--- DATA EXTRACTS Enclosed Below ---

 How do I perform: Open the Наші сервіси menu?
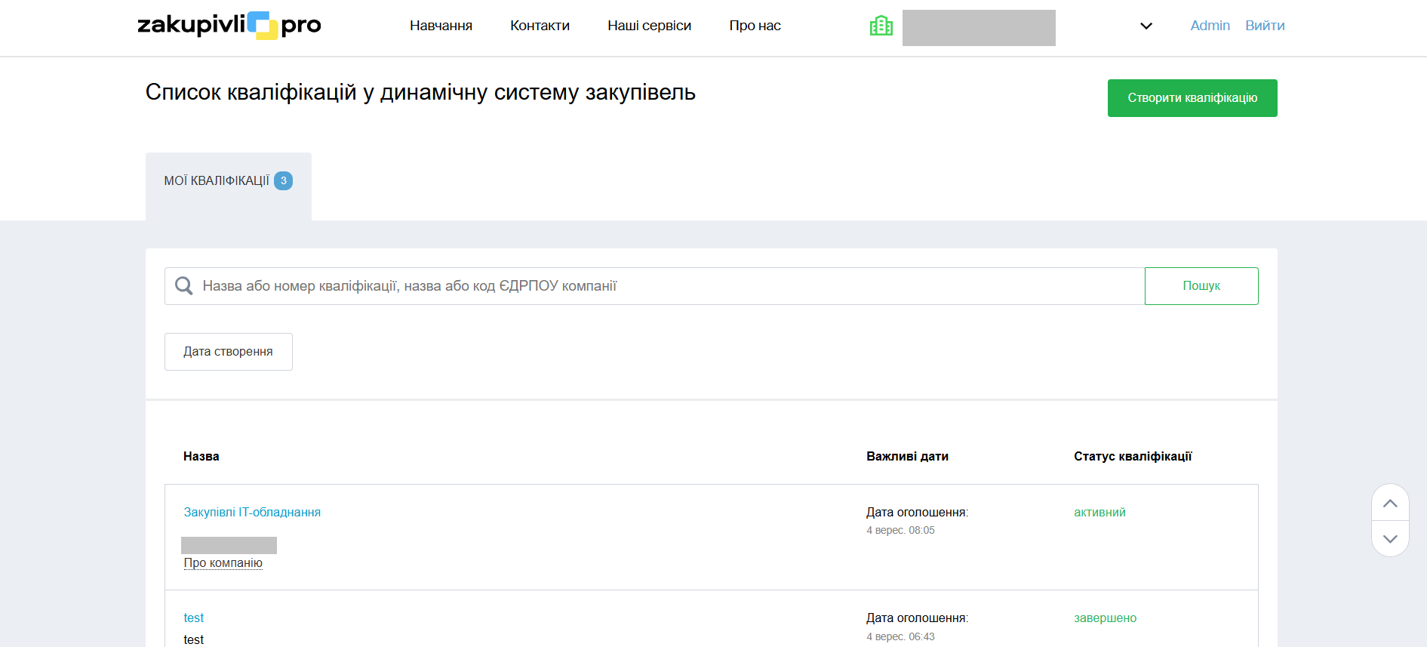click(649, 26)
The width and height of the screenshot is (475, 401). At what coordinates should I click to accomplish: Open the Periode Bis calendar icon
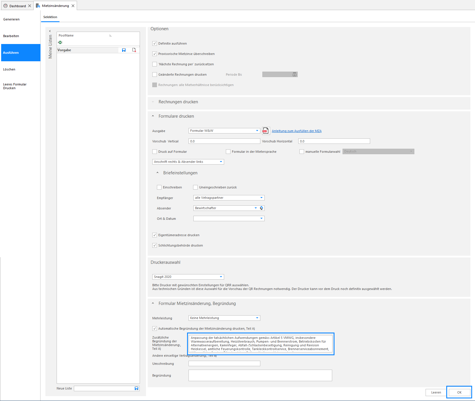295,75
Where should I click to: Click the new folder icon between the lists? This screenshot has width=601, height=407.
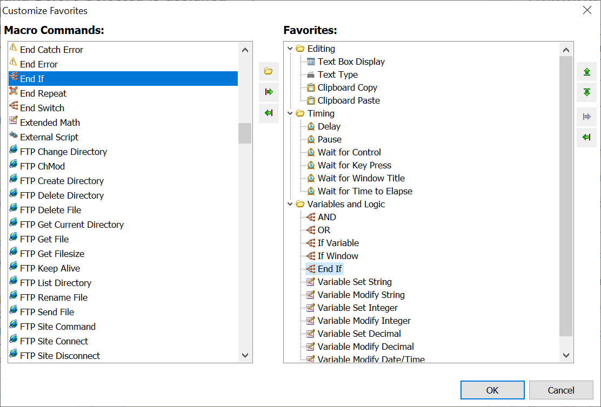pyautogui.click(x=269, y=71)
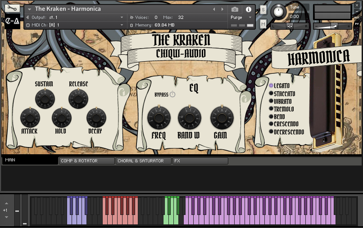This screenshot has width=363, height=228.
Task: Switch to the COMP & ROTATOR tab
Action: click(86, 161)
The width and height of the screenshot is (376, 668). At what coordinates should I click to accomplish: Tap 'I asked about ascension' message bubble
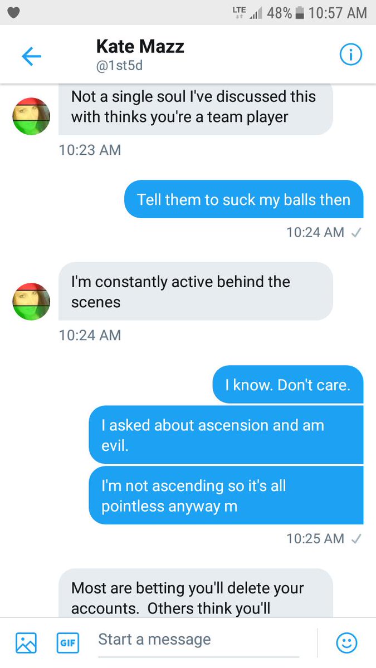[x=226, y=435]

--- End of Enclosed DATA EXTRACTS ---

### ACTIVITY
A precise repetition of every entry, free of pictures, is the expected answer.

### SOLUTION TO THE EXERCISE
 How do I perform: Open the Наші сервіси menu?
click(649, 26)
The width and height of the screenshot is (475, 401). At what coordinates should I click to accomplish: Open the Periode Bis calendar icon
295,75
Where should I click to: Click the new folder icon between the lists? This screenshot has width=601, height=407.
pyautogui.click(x=269, y=71)
This screenshot has width=363, height=228.
Task: Switch to the COMP & ROTATOR tab
Action: click(86, 161)
The width and height of the screenshot is (376, 668). At what coordinates should I click to accomplish: Tap 'I asked about ascension' message bubble
[x=226, y=435]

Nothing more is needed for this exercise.